Les survivants de l’Holocauste ont mis des décennies à ce que l’on reconnaisse leur histoire et leur statut de victime. Est-ce que la Suisse, qui lui a sauvé la vie en suturant ses plaies, le “sauvera une deuxième fois”, comme il l’espère ardemment ? “Je suis dans le flou, je ne peux plus avancer ; je n’aspire qu’à me reconstruire”, se désole-t-il. Pour des raisons humanitaires, il est exclu de le renvoyer, les officiels s’accordent à le reconnaître. On croirait en conséquence la réponse toute trouvée, et pourtant Révérien réside depuis sept ans en Suisse, sans titre de séjour définitif, sans pouvoir travailler ni pouvoir passer de diplôme, soit au final, sans avenir...

On peut faire semblant de tenir pour vraisemblable ce cauchemar, et tenter de le réconforter en essayant surtout de se rassurer sois-même et évacuer l’indicible en disant à Révérien : on te comprend. Ce mensonge n’a d’autre but que de faire taire ces fugaces images qui nous traversent l’esprit, vagues instantanés de ce que vit au quotidien le rescapé. Et faire taire aussi celui-ci, responsable de ces macabres intermèdes dans notre vie. Pouvoir le consoler, rapidement, puis passer à autre chose.

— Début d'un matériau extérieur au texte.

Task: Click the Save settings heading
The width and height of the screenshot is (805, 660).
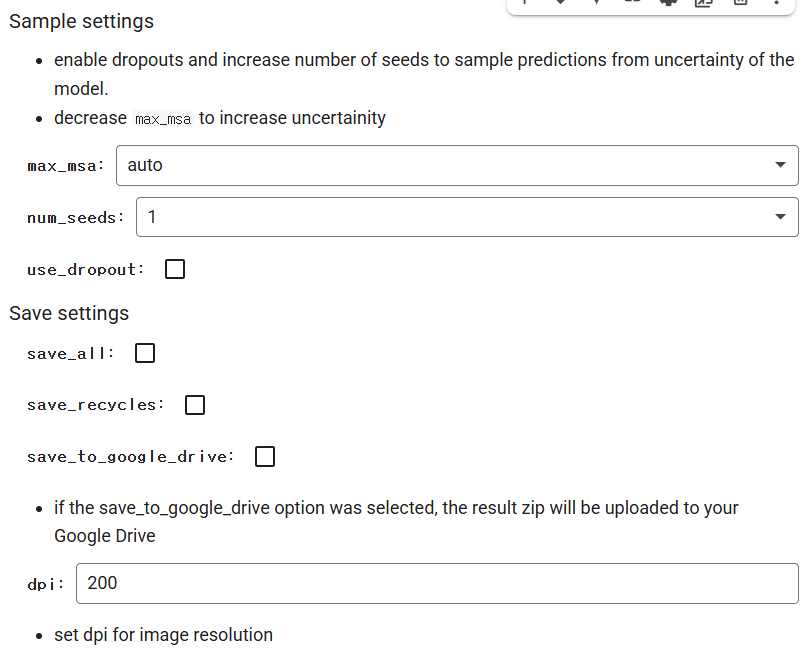Action: pos(69,313)
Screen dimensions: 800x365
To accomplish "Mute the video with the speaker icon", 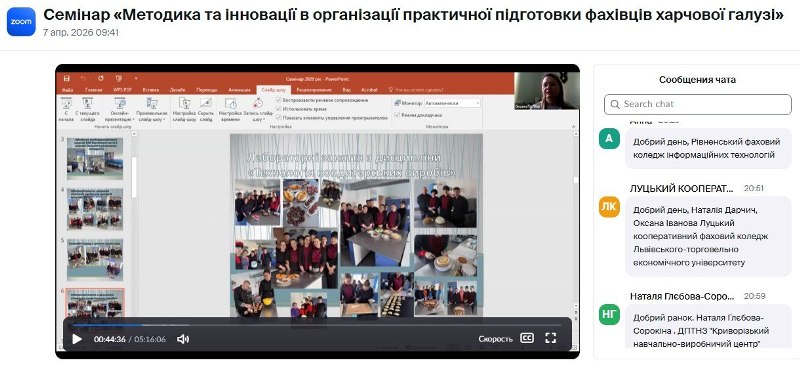I will pyautogui.click(x=183, y=339).
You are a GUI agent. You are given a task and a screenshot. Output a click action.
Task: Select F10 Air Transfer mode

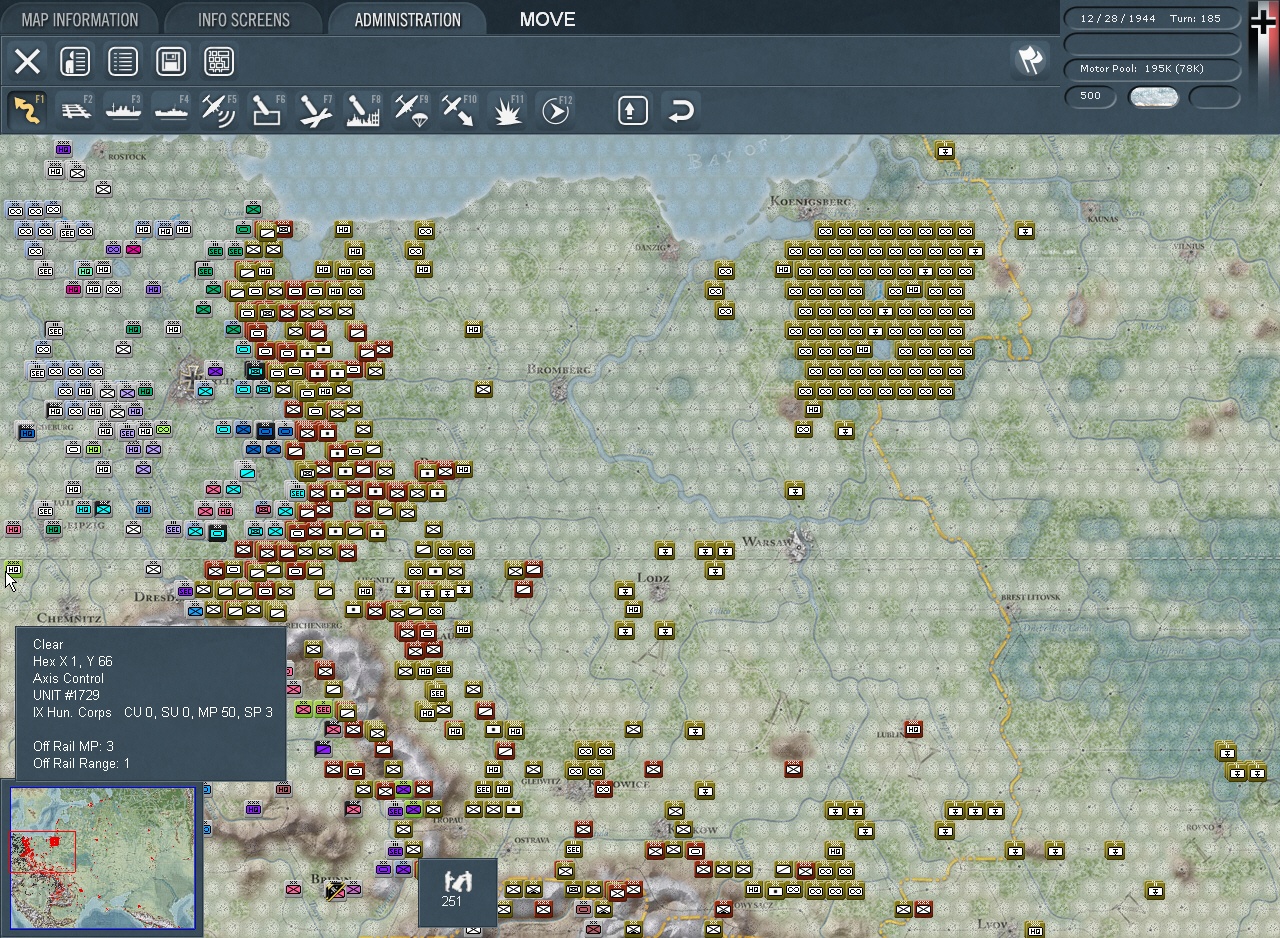click(459, 110)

Révérien, lui, n’a pas seulement des flashes, mais le film en continu, sans espoir de trouver la télécommande. Il survit dans cet océan de douleur, se battant avec des démons qui nous sont invisibles ; allons-nous faire la même chose avec lui que nous faisons avec ces films d’horreurs, et le refouler au fond de notre inconscient pour l’oublier aussi rapidement que possible ?

Il est vrai que nous ne nous exposons qu’à la résurgence de notre lâcheté dans nos songes, mais Révérien, lui, risque sa vie.